The ‘ultrasound-photoacoustic dual-modal imaging system’ combines molecular imaging contrast with ultrasound imaging, and it might visualize molecular and structural information contained in the body in real-time with none ionizing radiation. This advantage gives it the potential to reinforce medical diagnosis by providing diverse physiological and histological information, ensuring greater accuracy and safety for patients. Nonetheless, optical and ultrasound pathway integration all the time reduces the system’s performance in conventional ultrasound transducers. Due to this fact, a novel transducer that may achieve easy and seamless integration is crucial for practical application.
Professor Chulhong Kim (Department of Electrical Engineering, the Department of Convergence IT Engineering, the Department of Mechanical Engineering, and the School of Convergence Science and Technology), Dr. Seonghee Cho (Department of Electrical Engineering), and Ph.D. candidate Minsu Kim (Department of Convergence IT Engineering) at Pohang University of Science and Technology (POSTECH), addressed challenges inherent in conventional ultrasound-photoacoustic systems by developing a novel transparent ultrasonic transducer (TUT) showcasing high performance. Their research findings have been published within the ‘Nature Communications.’
An ultrasound transducer transmits or receives ultrasound. Conventional ultrasound transducers are typically made using multiple opaque layers to maximise acoustic performance, and they can not be seamlessly integrated into light pathways. This fundamental limitation all the time diminishes the performance of each optical and ultrasound systems. While many recent research projects actively explore the usage of transparent materials in TUTs to handle this issue, achieving transparency and best acoustic performance across all transducer layers continues to be an issue.
This research demonstrates a transparent material using a silicon dioxide (SiO2)-epoxy composite and applies it to a novel TUT. The novel TUT exhibits exceptional optical transparency (>80%) and maintains the identical bandwidth (±30% at the middle frequency) as conventional opaque ultrasound transducers.
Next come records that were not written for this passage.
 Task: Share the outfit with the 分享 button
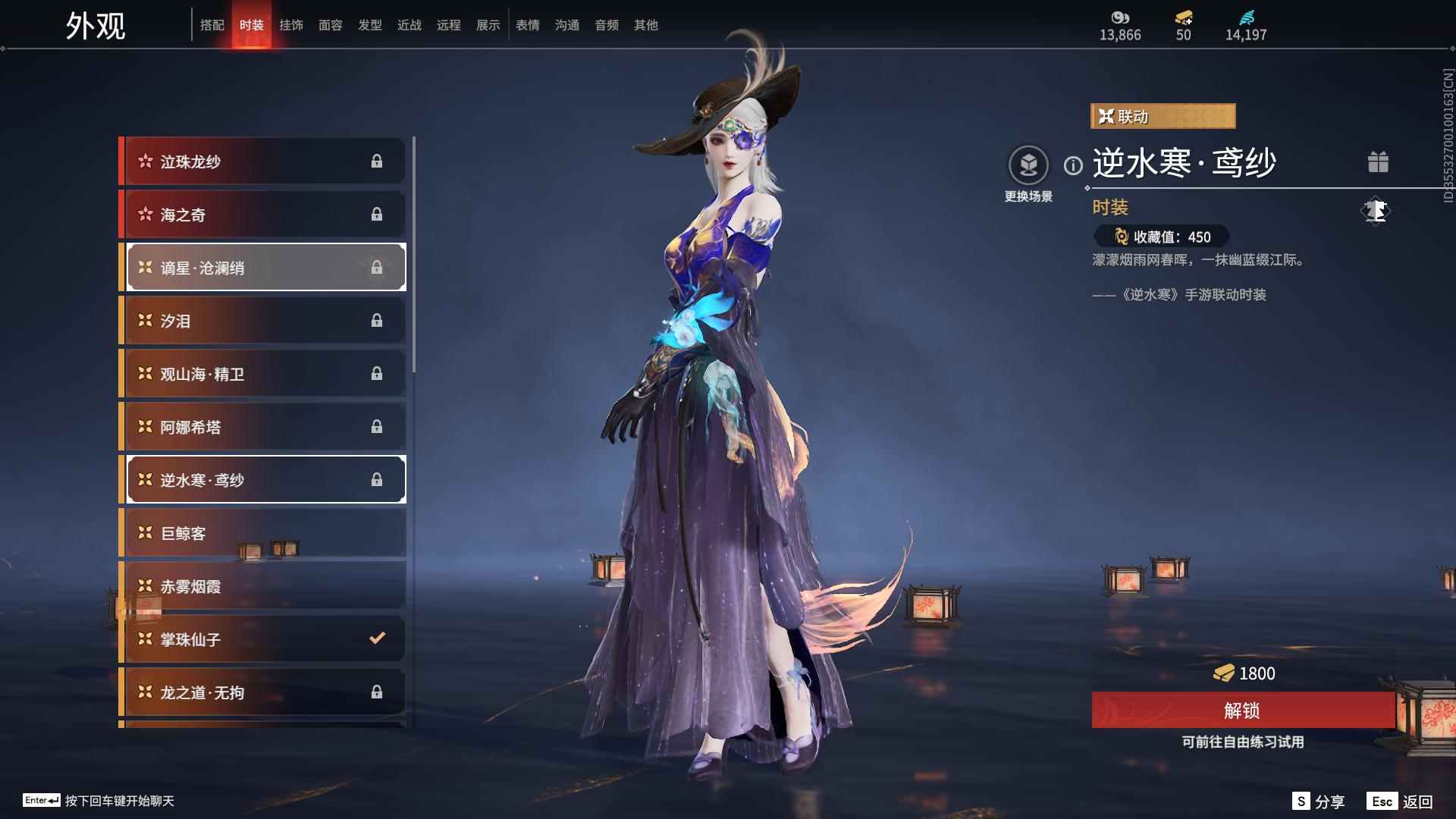click(1319, 802)
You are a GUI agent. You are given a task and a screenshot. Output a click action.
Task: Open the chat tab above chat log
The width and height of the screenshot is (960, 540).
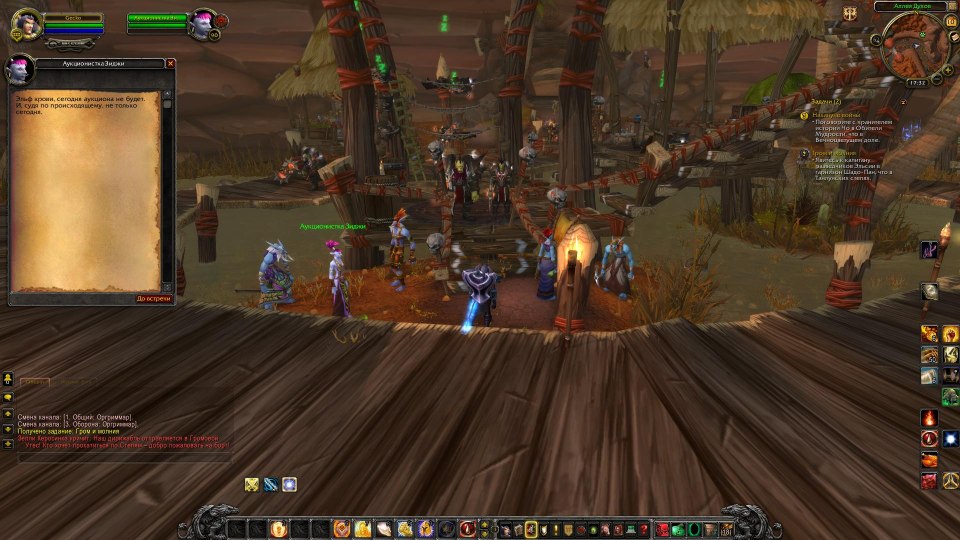pos(34,381)
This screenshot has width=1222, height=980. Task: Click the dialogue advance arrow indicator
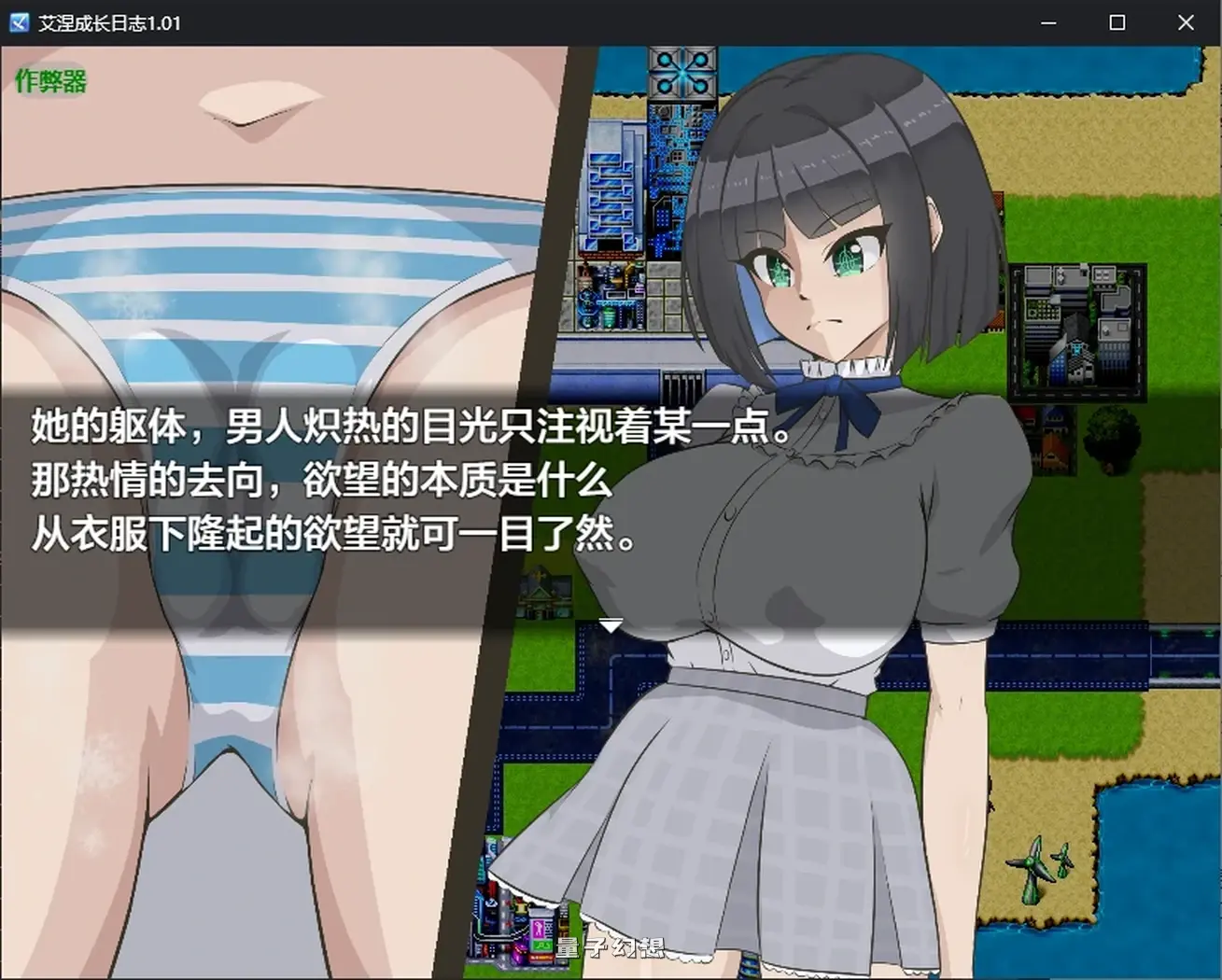tap(613, 624)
Using the novel TUT within the ultrasound-photoacoustic dual-modal system resulted in depth-to-resolution ratios, surpassing 500 for ultrasound imaging and 370 for photoacoustic imaging. These ratios are three to 6 times higher than those of traditional photoacoustic single systems. Notably, this research breaks the traditional limit of a depth-to-resolution ratio 200 in photoacoustic research, achieving 370.
This imaging system also easily conducted intricate structural and functional imaging of live animals and humans.
POSTECH Professor Chulhong Kim expressed his optimism, stating, “The applying of this technology extends across various medical devices, encompassing tasks like using light stimulation for cell manipulation, employing laser surgery for tumor removal, and employing ultrasound for the examination of residual tissue.” He added, “Our aspiration is that this research might be helpful in diverse fields including those employing ultrasound and optical sensors akin to mobile devices and robotics.”
The research was conducted with support from the Mid-Profession Researcher Program, the Sejong Fellowship Program, the Governmental Medical Device R&D Program, the BK21, the BRIDGE project, and the Program for Key Research Institutes for Universities of the National Research Foundation of Korea.